Metabolic, Phenotypic, and Neuropathological Characterization of the Tg4-42 Mouse Model for Alzheimer's Disease.

BACKGROUND: Preclinical Alzheimer's disease (AD) research strongly depends on transgenic mouse models that display major symptoms of the disease. Although several AD mouse models have been developed representing relevant pathologies, only a fraction of available mouse models, like the Tg4-42 mouse model, display hippocampal atrophy caused by the death of neurons as the key feature of AD. The Tg4-42 mouse model is therefore very valuable for use in preclinical research. Furthermore, metabolic biomarkers which have the potential to detect biochemical changes, are crucial to gain deeper insights into the pathways, the underlying pathological mechanisms and disease progression. OBJECTIVE: We thus performed an in-depth characterization of Tg4-42 mice by using an integrated approach to analyze alterations of complex biological networks in this AD in vivo model. METHODS: Therefore, untargeted NMR-based metabolomic phenotyping was combined with behavioral tests and immunohistological and biochemical analyses. RESULTS: Our in vivo experiments demonstrate a loss of body weight increase in homozygous Tg4-42 mice over time as well as severe impaired learning behavior and memory deficits in the Morris water maze behavioral test. Furthermore, we found significantly altered metabolites in two different brain regions and metabolic changes of the glutamate/4-aminobutyrate-glutamine axis. Based on these results, downstream effects were analyzed showing increased Aß42 levels, increased neuroinflammation as indicated by increased astro- and microgliosis as well as neuronal degeneration and neuronal loss in homozygous Tg4-42 mice. CONCLUSION: Our study provides a comprehensive characterization of the Tg4-42 mouse model which could lead to a deeper understanding of pathological features of AD. Additionally this study reveals changes in metabolic biomarker which set the base for future preclinical studies or drug development.

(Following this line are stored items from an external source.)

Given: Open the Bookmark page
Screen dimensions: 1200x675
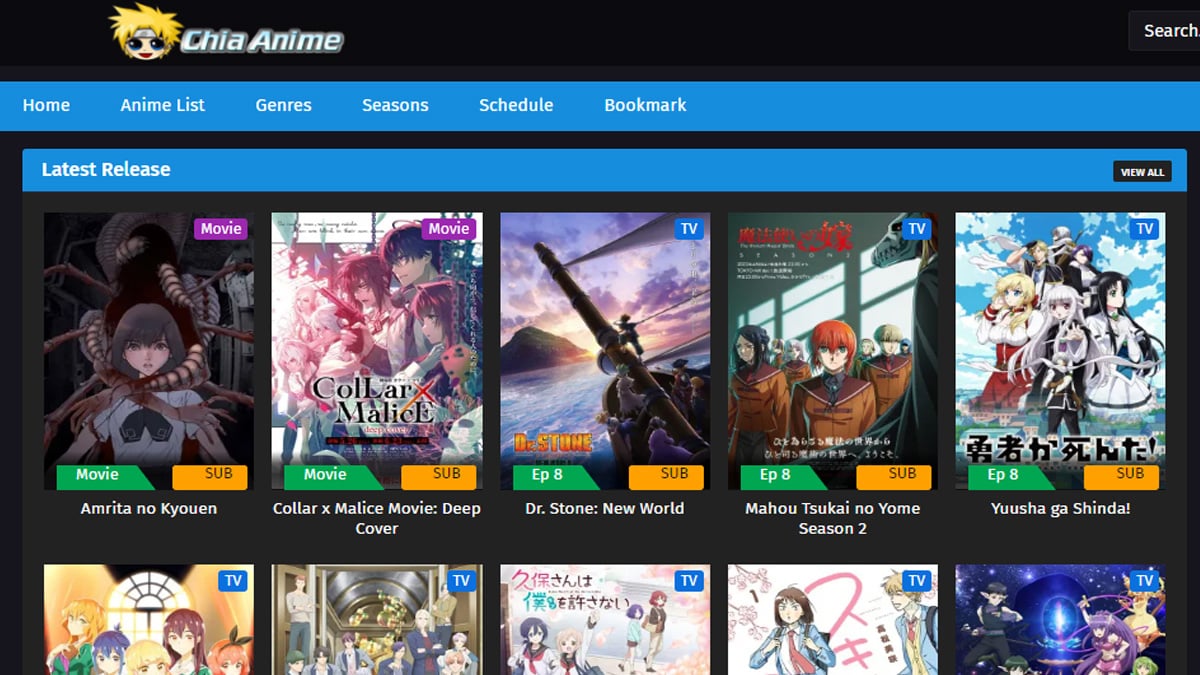Looking at the screenshot, I should click(x=645, y=105).
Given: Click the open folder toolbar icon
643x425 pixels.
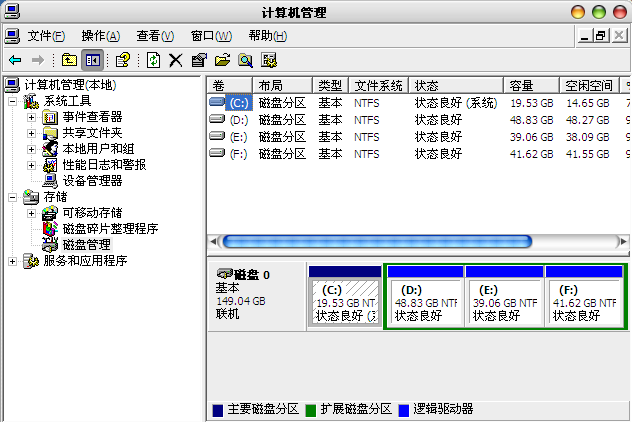Looking at the screenshot, I should 222,60.
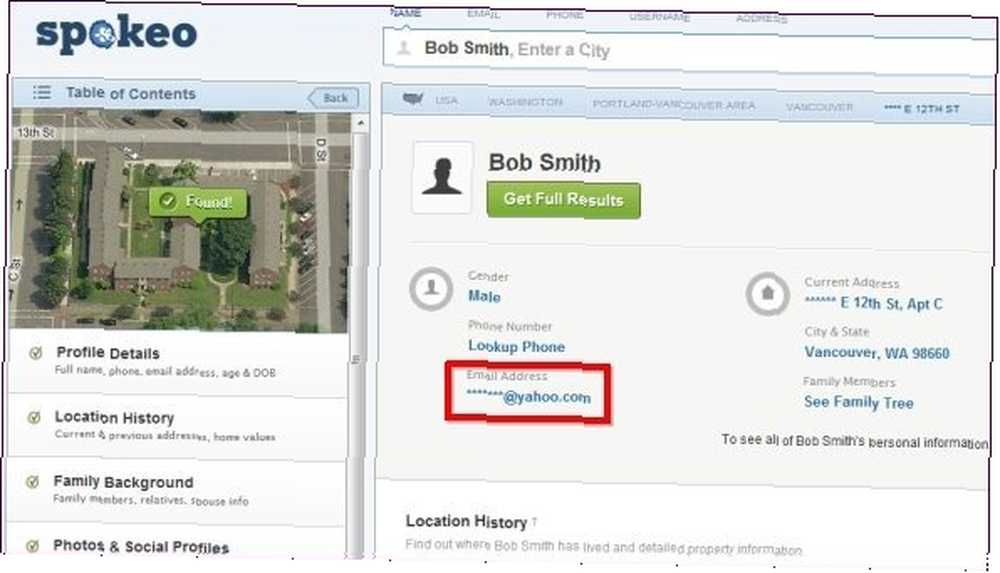1000x573 pixels.
Task: Click the Table of Contents list icon
Action: tap(42, 92)
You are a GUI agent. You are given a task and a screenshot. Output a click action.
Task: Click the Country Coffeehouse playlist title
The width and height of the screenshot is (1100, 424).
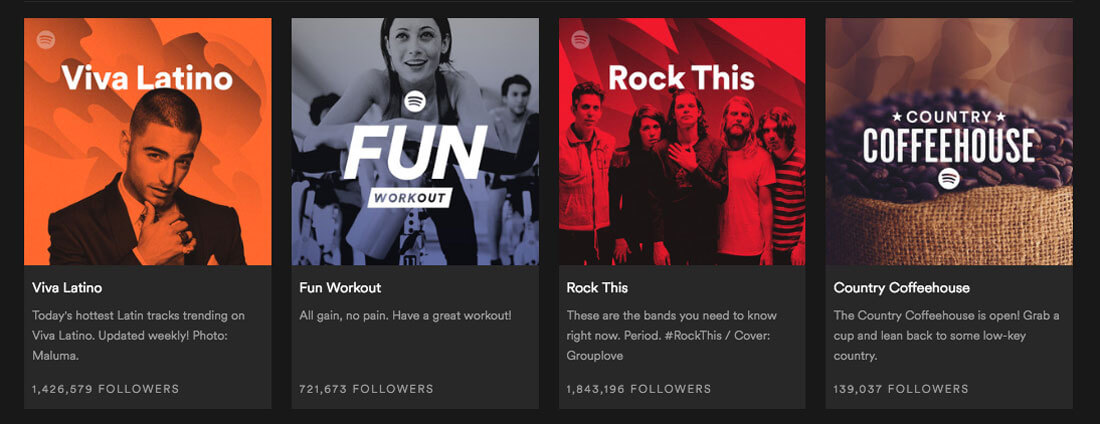click(901, 288)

Transgene integration causes RARB downregulation in homozygous Tg4-42 mice.

Alzheimer's disease can be modelled by different transgenic mouse strains. To gain deeper insight into disease model mechanisms, the previously described Tg4-42 mouse was analysed for transgene integration. On RNA/DNA level the transgene integration resulted in more than 20 copy numbers and further caused a deletion of exon 2 of the retinoic acid receptor beta. These findings were also confirmed on protein level with highly decreased retinoic acid receptor beta protein levels in homozygous Tg4-42 mice and may have an impact on the previously described phenotype of homozygous Tg4-42 mice to be solely dependent on amyloid-ß 4-42 expression. Since hemizygous mice show no changes in RARB protein levels it can be concluded that the previously described phenotype of these mice should not be affected by the retinoic acid receptor beta gene knockout. In order to fully understand the results of transgenesis, it is extremely advisable to determine the genome integration site and the basic structure of the inserted transgenes. This can be carried out for instance by next-generation sequencing techniques. Our results thus suggest that a detailed characterization of new disease models using the latest genomics technologies prior to functional studies could be a valuable tool to avoid an unexpected genetic influence on the animals' phenotype that is not only based on the inserted transgene. This would also significantly improve the selection of mouse models that are best suited for therapeutic development and basic research.